Saturday, February 2, 2013

On DVD: Better-late-than-never award to Barbara-Anne Steegmuller's SUPERPOWER

One can be forgiven for finding SUPERPOWER, the documentary that has won a number of smaller festival awards, a bit like a trip around a block you know rather well and have made several times before. Appearing only now on DVD, with no theatrical release, this two-hour film was first seen back in 2008 (and was probably in the making at least a year or more prior to that). And yet the film -- which begins by tackling the USA's foreign policy over the decades and demonstrating how fake this was in terms of bringing democracy to almost anyone; goes on to survey our wartime experience, with particular attention paid to the two wars begun under the regime of George W. Bush; then turns its view purely to this new millennium and our use of torture and "rendition,"  while showing how globalization fits snugly into the goals of our government, the IMF and World Bank; before coming down hardest of all on the infamous Patriot Act -- seems as important now as it probably did five years ago. Perhaps even more so when you consider how little change has occurred or what has really been done to undo the injustices -- monetary, social and political -- of the sleazy and criminal Bush regime. (The section on the Patriot Act is good enough and important enough to be expanded into a documentary all its own.)

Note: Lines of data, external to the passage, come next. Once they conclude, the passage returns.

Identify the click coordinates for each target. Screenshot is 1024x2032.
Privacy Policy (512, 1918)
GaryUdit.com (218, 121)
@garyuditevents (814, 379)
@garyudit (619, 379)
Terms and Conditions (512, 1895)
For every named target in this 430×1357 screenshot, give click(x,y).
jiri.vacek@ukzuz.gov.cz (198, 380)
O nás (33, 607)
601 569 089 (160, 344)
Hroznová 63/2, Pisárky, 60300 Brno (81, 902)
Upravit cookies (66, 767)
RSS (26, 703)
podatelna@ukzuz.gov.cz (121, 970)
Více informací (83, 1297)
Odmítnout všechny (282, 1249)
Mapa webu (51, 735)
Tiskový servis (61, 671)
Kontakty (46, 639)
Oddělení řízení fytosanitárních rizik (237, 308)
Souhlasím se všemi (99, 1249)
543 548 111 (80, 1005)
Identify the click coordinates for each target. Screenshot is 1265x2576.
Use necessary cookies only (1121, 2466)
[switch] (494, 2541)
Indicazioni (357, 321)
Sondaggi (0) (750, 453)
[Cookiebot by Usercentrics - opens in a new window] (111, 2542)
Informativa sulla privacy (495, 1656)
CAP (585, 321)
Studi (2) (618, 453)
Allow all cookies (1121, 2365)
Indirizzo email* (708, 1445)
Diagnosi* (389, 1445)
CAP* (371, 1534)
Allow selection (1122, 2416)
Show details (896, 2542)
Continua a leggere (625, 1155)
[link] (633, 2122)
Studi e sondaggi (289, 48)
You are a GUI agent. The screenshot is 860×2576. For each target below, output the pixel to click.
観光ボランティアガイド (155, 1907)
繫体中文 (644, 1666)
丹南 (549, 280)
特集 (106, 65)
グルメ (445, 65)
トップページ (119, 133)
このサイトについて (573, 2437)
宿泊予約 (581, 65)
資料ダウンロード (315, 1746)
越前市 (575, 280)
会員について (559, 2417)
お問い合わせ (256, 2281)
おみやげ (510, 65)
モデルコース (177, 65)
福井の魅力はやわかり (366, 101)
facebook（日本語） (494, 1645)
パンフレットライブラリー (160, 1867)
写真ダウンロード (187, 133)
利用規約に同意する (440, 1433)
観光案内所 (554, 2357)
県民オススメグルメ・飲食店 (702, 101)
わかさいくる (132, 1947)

Put together as a lengthy (the film is two hours long but almost never boring, even when you already know what's being said) series of talking heads and accompanying visuals by a first-time filmmaker named Barbara-Anne Steegmuller, shown at right, the movie will quickly seem un-American to those viewers who insist upon holding our country aloft as the world's prime example of democracy and justice. But for those who have really looked at what has happened over decades (since the Reagan administration) and especially since 9/11, the movie will seem like a crash course in the truth. Beginning and ending with words from President Eisenhower, the documentary speaks to and through several generations.

Speakers range from the always thoughtful and on-point Karen Kwiatkowski (below) to Noam Chomsky (above), the late Chalmers Johnson and Jeff Jones. At one point, piecing together the connections between Halliburton, Dick Cheney, politicians and lack of oversight, you will be reminded perhaps of the dismal way in which the foxy SEC has overseen the hen-houses of Wall Street and the banking industry. "That's real treason," notes a speaker at one point in the film, and it will be for difficult for many viewers to disagree. Notes another: The U.S. has become "an institutionalized war economy directed by corporate executives in collusion with the military." Again, disagreement? Doubtful. President Eisenhower has turned over in his grave so many times by this point, we're surprised he's still in it.

"Lies upon lies upon lies are told. And none of them are discredited until after the fact."  This statement is made about our entry into the Iraq war, but it holds just as true for much that has happened since and is still going on. So many subjects are brought to the fore -- collusion, racketeering, a brainwashed U.S. public, conspiracy theories regarding 9/11 as a "false flag" attack (the movie comes a little too close to this one, before backing a bit away) -- that the plate is full to overflowing, with a bit too much to digest, even given the two-hour running time. And the organization here could be better, too: Suddenly we're back again to oil as the reason for overthrowing dictators, a subject broached much earlier on.

Overall, though, what's here is worth hearing (yet again) and seeing, from the perspective of Ms Steegmuller. As one of the speakers explains succinctly: "When Americans realize the difference between what their government says and what it does, they will begin to turn."  We saw the beginning of a turn with the election of Obama, but that has not worked out as well as many of his supporters would have wanted. Hence the Occupy movements worldwide, the continuing Arab spring, and many of the grassroots groups that have sprung up here and abroad.

What with the worldwide web so accessible and secrets of all kinds so much harder to keep (thank you, Mr. Assange), all we can do, I suppose, is keep pushing and hope this "turn" will take its course. (And not turn back in the other direction.) Superpower becomes available on DVD and VOD platforms this Tuesday, February 5, from Cinema Libre Studio. Check it out for another angry and depressing walk down memory lane --- but one that might make you even more determined to enact some real change.